Phil carried a tray of fat snub-nosed little animals back to Madame Bonnet to find out what they were.

“Land sakes!” exclaimed Madame Bonnet. “Don’t you know what they are? They’re dogs, pug dogs. Didn’t you ever see one? Susan, didn’t you ever see a pug dog? Well, I don’t know as they are as common as they used to be. Ladies used to like them for pets.” And Madame Bonnet shook her head over the way times had changed since she was a girl.

The children wandered round and round, entranced afresh at each table and shelf.

There was a small wooden clock, like the timepiece in Susan’s kitchen at home, whose pendulum swung gayly to and fro if only you helped it a little with your finger. There were dolls’ hats made by Madame Bonnet herself, that varied in style from a knitted tam-o’-shanter to a strange turban-like affair with a jaunty chicken feather in the top. There was sheet after sheet of paper dolls that surely belonged to the days of long ago, for the ladies wore their hair in a way that Grandmother would have recognized as a waterfall, and the little girl dolls had droll pantalettes hanging below their skirts.

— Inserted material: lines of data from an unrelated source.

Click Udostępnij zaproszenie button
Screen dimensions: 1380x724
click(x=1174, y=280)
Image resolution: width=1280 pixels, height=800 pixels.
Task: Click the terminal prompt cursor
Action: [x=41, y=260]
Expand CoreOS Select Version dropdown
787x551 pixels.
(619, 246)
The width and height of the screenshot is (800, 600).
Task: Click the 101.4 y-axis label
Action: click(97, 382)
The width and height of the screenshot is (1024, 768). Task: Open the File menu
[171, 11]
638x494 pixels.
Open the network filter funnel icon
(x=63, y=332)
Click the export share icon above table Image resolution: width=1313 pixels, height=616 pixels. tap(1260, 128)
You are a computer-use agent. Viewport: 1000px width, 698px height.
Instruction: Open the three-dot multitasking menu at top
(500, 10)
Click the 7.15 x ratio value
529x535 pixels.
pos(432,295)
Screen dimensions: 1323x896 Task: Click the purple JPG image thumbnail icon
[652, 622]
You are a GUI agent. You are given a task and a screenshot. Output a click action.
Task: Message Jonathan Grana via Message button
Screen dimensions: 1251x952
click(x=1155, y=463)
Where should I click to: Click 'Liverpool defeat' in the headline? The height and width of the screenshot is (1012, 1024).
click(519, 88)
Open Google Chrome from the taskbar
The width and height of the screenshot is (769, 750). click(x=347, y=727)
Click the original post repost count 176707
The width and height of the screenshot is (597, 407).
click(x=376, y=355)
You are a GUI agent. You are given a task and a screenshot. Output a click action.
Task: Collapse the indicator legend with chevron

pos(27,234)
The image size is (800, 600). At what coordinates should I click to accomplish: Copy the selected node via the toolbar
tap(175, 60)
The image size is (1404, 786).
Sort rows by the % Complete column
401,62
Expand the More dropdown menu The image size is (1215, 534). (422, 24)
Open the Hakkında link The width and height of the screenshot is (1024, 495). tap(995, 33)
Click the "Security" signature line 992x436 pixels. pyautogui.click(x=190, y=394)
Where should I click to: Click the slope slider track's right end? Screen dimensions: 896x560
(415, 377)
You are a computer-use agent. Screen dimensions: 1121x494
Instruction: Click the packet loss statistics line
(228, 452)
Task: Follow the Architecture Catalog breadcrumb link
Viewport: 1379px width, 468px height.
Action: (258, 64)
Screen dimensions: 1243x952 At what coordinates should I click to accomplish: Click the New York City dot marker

There was a beautiful sawdust and china doll, whose wavy black china hair was piled high upon her head, whose strapped china boots gracefully took “first position” when she was held upright, and whose rosy lips smiled sweetly in spite of the fact that her bright green silk dress was neatly pasted on, so that it wouldn’t come off, no matter what the emergency. Perhaps the fancy gilt paper trimming on dolly’s frock kept her cheerful. Perhaps Susan’s open admiration warmed her chilly little china heart and helped her to forget any discomfort she might suffer.

At any rate, Susan passed reluctantly from her side to view the doll’s furniture, and there she entered into such a delightful wilderness of chairs, beds, tables, and sofas as would be difficult to describe. Parlor sets with red and blue velvet trimmings; bedroom sets quite complete, down to the cradle rocking comfortably away beside the mother’s big bed; rocking-chairs; baby’s high chair; a bookcase filled with tiny paper books; a stove with lids that really lifted off.

“Oh, I can’t go home!” cried Susan, when Grandfather opened the door and, stooping low to save his head, came into the shop.

“Five minutes more,” said Grandfather, as he sat down for a little talk with his old friend Madame Bonnet.

“Oh, Phil, only five minutes more.” And in that five minutes Susan flew around like a distracted hen, making up her mind what her purchase should be.

Phil had been absorbed for some time in a pile of paper books with gay red-and-white pictured covers, and he now came forward with his selection. “The Story of Naughty Adolphus,” read Grandfather, and gazed with interest upon the picture of Adolphus, to whom “naughty” seemed a mild word to apply. For not only was Adolphus dancing up and down in a fit of temper, and all but striking his meek and shrinking little nurse who stood terror stricken close by; but it was very evident that Adolphus refused to have his hair brushed, his face washed, or finger nails trimmed. All this the picture showed quite plainly, and innocent Phil gazed at it with a virtuous air, for, in his worst moments, he felt sure he had never even approached “Naughty Adolphus.”